What the Uber files tell us about mobility
For many years now, we here at Mpact have of course been following the revelations about Uber, topped off this year by the “Uber files”. While most articles about the Uber files focused on the business model, the lobbying practices, or the legal aspects, relatively few talked about the implications for the (shared) mobility sector, or mobility itself for that matter. At Mpact, our intention is to make mobility more inclusive and more sustainable. That’s why we want to have a look at the Uber files through a mobility perspective.
Mobility is as diverse and multi-faceted as our societies. There is no one correct way to organise mobility in our regions and cities, many approaches have to be combined to offer everyone the possibility to move around comfortably, affordably and as sustainably as possible. This leads to one of our core beliefs at Mpact: mobility is a fundamental right. Equal access to it could be called a basic human need that deserves protection.

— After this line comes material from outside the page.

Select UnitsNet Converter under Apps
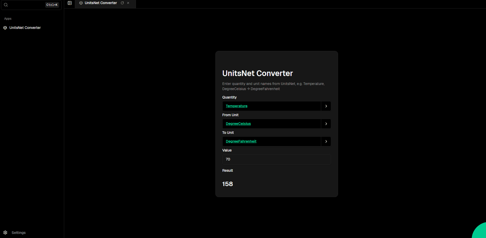 [25, 28]
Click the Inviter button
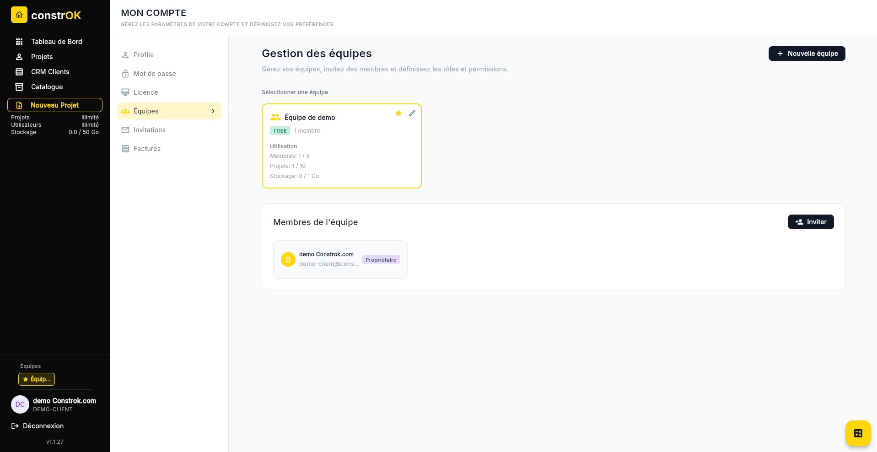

To make that a reality however, the diversity of offers needs adequate attention from public authorities, politicians, and the media. Now that the hype over Uber and other startups is over – we’d suggest taking a step back, to reflect and refocus the debate on the central question: what actually makes mobility better for everyone? This aspect seems to be missing from the many analyses and comments on the Uber Files, but for us as a mobility non-profit, it is what ultimately matters. Let’s have a look at some aspects of the Uber story to underscore our argument.
In this diverse world, for-profit mobility providers certainly have their place. However, we believe they cannot cover all our mobility needs and should be a piece of a larger puzzle. To illustrate this, let’s have a look at where they operate. Driven by market forces, private companies will only choose places where they can expect to be profitable. In Belgium, Uber for instance is operating in five cities only. Commercial car sharing operators define zones in cities where their cars are available, excluding parts of the city and of the population from access to their service. Unsurprisingly, these active zones almost always exclude the ‘bad’ and poor neighbourhoods. Not all operators do this, but the market logic definitely fuels the exclusion.
It’s also important to understand the financial side of things. The prices that for-profit operators charge are determined by their balance sheet, their investors’ expectations and their growth strategy. Remember the early days when it was so astonishingly cheap to take an Uber compared to a taxi? That’s because Uber was burning through billions of dollars of venture capital each year to be able to offer lower prices than taxis, its main competitor. Once this competition had been priced out of the market, Uber began raising its rates while reducing pay for drivers, in order to hopefully start making a profit. While taking an Uber may, in some places, still be somewhat cheaper than traditional taxis, the truth is that by now it’s affordable mostly to users from middle- or high-income households.
In addition to geographical factors and income, Uber is being used overwhelmingly by younger people. In the US, only 6% of its users are over the age of 55. While in Germany, 94% of over-55s have never used Uber even once.
A purely market- and profit-based mobility system therefore would provide no guarantee to include the entire population regardless of place, age, and income. That’s why we need public transportation in the first place. Governments rightly invest large sums of money into metros, trams, buses, and trains, as well as their operation. Public transport gets hundreds of thousands of people across large cities day in, day out, reliably.
But public transport is not perfect, either. In rural areas especially, coverage is often minimal. Public authorities also have limited resources and cannot build expensive infrastructure in places without enough density and potential users. In general, no matter the place, building public transport infrastructure is costly and slow.
So what to do when neither for-profit mobility operators nor public transport are an option in a given place or for a group of people? That’s where non-profit private operators – such as Mpact – come in to help people cover their mobility needs. We can provide creative solutions that neither have to be hugely profitable nor require enormous investments.
So in the end, mobility businesses will come and go, because it is a sector that is profitable and very ‘hot’. But sometimes we should take a step back and look at the mobility problem for which these businesses are providing a solution. Because some of them might not even be answering a particular mobility problem, and might instead be moving us away from a future of doing more with less.